Action item » Every entry must be output exactly as it is written.

═════ Data shown

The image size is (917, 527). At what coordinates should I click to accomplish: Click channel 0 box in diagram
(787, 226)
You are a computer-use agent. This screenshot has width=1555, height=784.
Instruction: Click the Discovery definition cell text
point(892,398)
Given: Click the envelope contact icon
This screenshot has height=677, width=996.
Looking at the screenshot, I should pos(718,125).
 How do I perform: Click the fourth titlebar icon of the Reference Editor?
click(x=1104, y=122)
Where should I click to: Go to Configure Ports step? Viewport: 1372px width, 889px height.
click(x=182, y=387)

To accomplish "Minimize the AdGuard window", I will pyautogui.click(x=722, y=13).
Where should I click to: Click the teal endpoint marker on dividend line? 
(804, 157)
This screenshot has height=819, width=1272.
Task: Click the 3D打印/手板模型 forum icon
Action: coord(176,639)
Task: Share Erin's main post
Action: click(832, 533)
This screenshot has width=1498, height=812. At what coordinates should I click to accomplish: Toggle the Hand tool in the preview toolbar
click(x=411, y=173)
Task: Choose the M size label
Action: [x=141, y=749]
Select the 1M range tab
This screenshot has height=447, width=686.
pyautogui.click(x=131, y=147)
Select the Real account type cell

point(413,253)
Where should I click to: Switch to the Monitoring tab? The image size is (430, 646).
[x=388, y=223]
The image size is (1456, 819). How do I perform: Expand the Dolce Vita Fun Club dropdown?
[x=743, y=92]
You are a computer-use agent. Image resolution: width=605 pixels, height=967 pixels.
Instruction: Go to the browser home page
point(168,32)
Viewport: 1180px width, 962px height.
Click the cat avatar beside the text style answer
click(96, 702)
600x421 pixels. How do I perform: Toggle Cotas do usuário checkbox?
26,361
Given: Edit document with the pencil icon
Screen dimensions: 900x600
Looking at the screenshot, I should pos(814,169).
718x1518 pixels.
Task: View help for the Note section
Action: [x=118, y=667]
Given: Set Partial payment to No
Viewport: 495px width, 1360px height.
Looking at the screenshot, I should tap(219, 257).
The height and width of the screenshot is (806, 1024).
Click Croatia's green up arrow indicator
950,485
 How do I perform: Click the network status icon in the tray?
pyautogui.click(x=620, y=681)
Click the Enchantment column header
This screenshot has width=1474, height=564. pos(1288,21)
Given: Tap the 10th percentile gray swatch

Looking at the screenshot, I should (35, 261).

══════════

Written answer »
The image size is (917, 527). At what coordinates should I click to accomplish: Click channel 0 box in diagram
(787, 226)
You are a computer-use agent. This screenshot has width=1555, height=784.
Instruction: Click the Discovery definition cell text
point(892,398)
Given: Click the envelope contact icon
This screenshot has height=677, width=996.
Looking at the screenshot, I should pos(718,125).
 How do I perform: Click the fourth titlebar icon of the Reference Editor?
click(x=1104, y=122)
Where should I click to: Go to Configure Ports step? Viewport: 1372px width, 889px height.
click(x=182, y=387)

To accomplish "Minimize the AdGuard window", I will pyautogui.click(x=722, y=13).
Where should I click to: Click the teal endpoint marker on dividend line? 
(804, 157)
This screenshot has height=819, width=1272.
Task: Click the 3D打印/手板模型 forum icon
Action: coord(176,639)
Task: Share Erin's main post
Action: click(832, 533)
This screenshot has width=1498, height=812. At what coordinates should I click to accomplish: Toggle the Hand tool in the preview toolbar
click(x=411, y=173)
Task: Choose the M size label
Action: [x=141, y=749]
Select the 1M range tab
This screenshot has height=447, width=686.
pyautogui.click(x=131, y=147)
Select the Real account type cell

point(413,253)
Where should I click to: Switch to the Monitoring tab? The image size is (430, 646).
[x=388, y=223]
The image size is (1456, 819). How do I perform: Expand the Dolce Vita Fun Club dropdown?
[x=743, y=92]
You are a computer-use agent. Image resolution: width=605 pixels, height=967 pixels.
Instruction: Go to the browser home page
point(168,32)
Viewport: 1180px width, 962px height.
Click the cat avatar beside the text style answer
click(96, 702)
600x421 pixels. How do I perform: Toggle Cotas do usuário checkbox?
26,361
Given: Edit document with the pencil icon
Screen dimensions: 900x600
Looking at the screenshot, I should pos(814,169).
718x1518 pixels.
Task: View help for the Note section
Action: [x=118, y=667]
Given: Set Partial payment to No
Viewport: 495px width, 1360px height.
Looking at the screenshot, I should tap(219, 257).
The height and width of the screenshot is (806, 1024).
Click Croatia's green up arrow indicator
950,485
 How do I perform: Click the network status icon in the tray?
pyautogui.click(x=620, y=681)
Click the Enchantment column header
This screenshot has width=1474, height=564. pos(1288,21)
Given: Tap the 10th percentile gray swatch

Looking at the screenshot, I should (35, 261).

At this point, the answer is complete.